This paper describes an efficient network architecture and a set of two hyper-parameters in order to build very small, low latency models that can be easily matched to the design requirements for mobile and embedded vision applications. 
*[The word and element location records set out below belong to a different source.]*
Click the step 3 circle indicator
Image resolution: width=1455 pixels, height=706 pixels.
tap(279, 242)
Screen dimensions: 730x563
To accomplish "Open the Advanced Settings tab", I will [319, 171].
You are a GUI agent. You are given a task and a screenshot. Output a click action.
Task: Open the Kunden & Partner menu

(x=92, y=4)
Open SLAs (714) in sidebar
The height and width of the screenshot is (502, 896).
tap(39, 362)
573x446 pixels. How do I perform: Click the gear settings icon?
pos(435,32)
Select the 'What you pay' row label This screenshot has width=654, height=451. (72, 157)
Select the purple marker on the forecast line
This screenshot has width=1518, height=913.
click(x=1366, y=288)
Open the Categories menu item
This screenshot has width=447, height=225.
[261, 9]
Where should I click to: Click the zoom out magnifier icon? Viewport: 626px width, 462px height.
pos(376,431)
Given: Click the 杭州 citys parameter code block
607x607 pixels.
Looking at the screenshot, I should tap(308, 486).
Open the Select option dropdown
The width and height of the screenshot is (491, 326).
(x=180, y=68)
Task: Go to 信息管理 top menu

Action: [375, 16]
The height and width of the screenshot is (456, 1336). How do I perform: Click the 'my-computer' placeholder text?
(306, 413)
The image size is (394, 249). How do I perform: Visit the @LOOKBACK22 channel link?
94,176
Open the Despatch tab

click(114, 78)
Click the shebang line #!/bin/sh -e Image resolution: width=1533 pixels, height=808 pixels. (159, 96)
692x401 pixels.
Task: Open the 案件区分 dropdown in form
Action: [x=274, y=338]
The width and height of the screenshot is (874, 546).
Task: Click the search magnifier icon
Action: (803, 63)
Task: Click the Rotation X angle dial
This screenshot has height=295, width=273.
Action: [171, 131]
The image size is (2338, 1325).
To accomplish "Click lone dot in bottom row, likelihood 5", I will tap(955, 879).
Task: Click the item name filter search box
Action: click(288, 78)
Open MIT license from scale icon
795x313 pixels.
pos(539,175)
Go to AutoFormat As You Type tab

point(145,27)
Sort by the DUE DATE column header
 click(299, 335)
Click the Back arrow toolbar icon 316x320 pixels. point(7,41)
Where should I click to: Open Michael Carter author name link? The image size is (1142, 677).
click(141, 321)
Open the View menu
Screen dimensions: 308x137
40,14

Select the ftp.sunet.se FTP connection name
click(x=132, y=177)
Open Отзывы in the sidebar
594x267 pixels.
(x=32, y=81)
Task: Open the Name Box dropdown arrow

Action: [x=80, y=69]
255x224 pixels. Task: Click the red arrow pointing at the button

Section 2 reviews prior work in building small
models. Section 3 describes the MobileNet architecture and two hyper-parameters width multiplier and resolution mul- tiplier to define smaller and more efficient MobileNets. Sec- tion 4 describes experiments on ImageNet as well a variety of different applications and use cases. Section 5 closes with a summary and conclusion.

1.介绍
卷积神经网络自从AlexNet[19]通过赢得ImaNet挑战：ILSVRC 2012 [24]推广深度卷积神经网络以来，已经成为计算机视觉领域的无处不在。总体趋势是为了达到更高的准确性而做出更深更复杂的网络[27,31,29,8]。然而，这些提高精确度的进步并不一定使网络在尺寸和速度方面更有效率。在许多真实世界的应用中，例如机器人，自驾车和增强现实，识别任务需要在计算有限的平台上及时进行。
本文描述了一个高效的网络体系结构和包含两个超参数的一个集合，以建立非常小的低延迟模型，可以很容易地匹配移动和嵌入式视觉应用的设计要求。第二部分回顾以前的工作，建设小型楷模。第3节描述了MobileNet架构和两个超参数宽度乘法器和分辨率乘法器，以定义更小和更高效的MobileNets。第4节介绍ImageNet上的实验以及各种不同的应用和用例。第五部分总结总结。

2. Prior Work
There has been rising interest in building small and effi- cient neural networks in the recent literature, e.g. [16, 34, 12, 36, 22]. Many different approaches can be generally categorized into either compressing pretrained networks or training small networks directly. This paper proposes a class of network architectures that allows a model devel- oper to specifically choose a small network that matches the resource restrictions (latency, size) for their application. MobileNets primarily focus on optimizing for latency but also yield small networks. Many papers on small networks focus only on size but do not consider speed.
MobileNets are built primarily from depthwise separable convolutions initially introduced in [26] and subsequently used in Inception models [13] to reduce the computation in the first few layers. Flattened networks [16] build a network out of fully factorized convolutions and showed the poten- tial of extremely factorized networks. Independent of this current paper, Factorized Networks[34] introduces a similar factorized convolution as well as the use of topological con- nections. Subsequently, the Xception network [3] demon- strated how to scale up depthwise separable filters to out perform Inception V3 networks. Another small network is Squeezenet [12] which uses a bottleneck approach to design a very small network. Other reduced computation networks include structured transform networks [28] and deep fried convnets [37].

2.以前的工作
在近来的文献中，人们越来越关注构建小而有效的神经网络， [16,34,12,36,22]。通常可以将许多不同的方法分为压缩预训练网络或直接训练小网络。本文提出了一种网络体系结构，允许模型开发人员专门选择与其应用程序的资源限制（延迟，大小）相匹配的小型网络。 MobileNets主要专注于优化延迟，但也产生小型网络。许多关于小型网络的论文只关注尺寸，但不考虑速度。
MobileNets主要是由最初在[26]中引入的深度可分卷积构建的，随后被用于Inception模型[13]以减少前几层中的计算。扁平网络[16]利用完全因式分解的卷积建立一个网络，并显示出极端因式分解网络的潜力。独立于当前的论文，因式分解网络[34]引入了类似的分解卷积以及拓扑连接的使用。随后，Xception网络[3]演示了如何扩展深度分离滤波器来执行Inception V3网络。另一个小型网络是Squeezenet [12]，它使用瓶颈方法来设计一个非常小的网络。其他简化的计算网络包括结构化变换网络[28]和深炸鱼网[37]。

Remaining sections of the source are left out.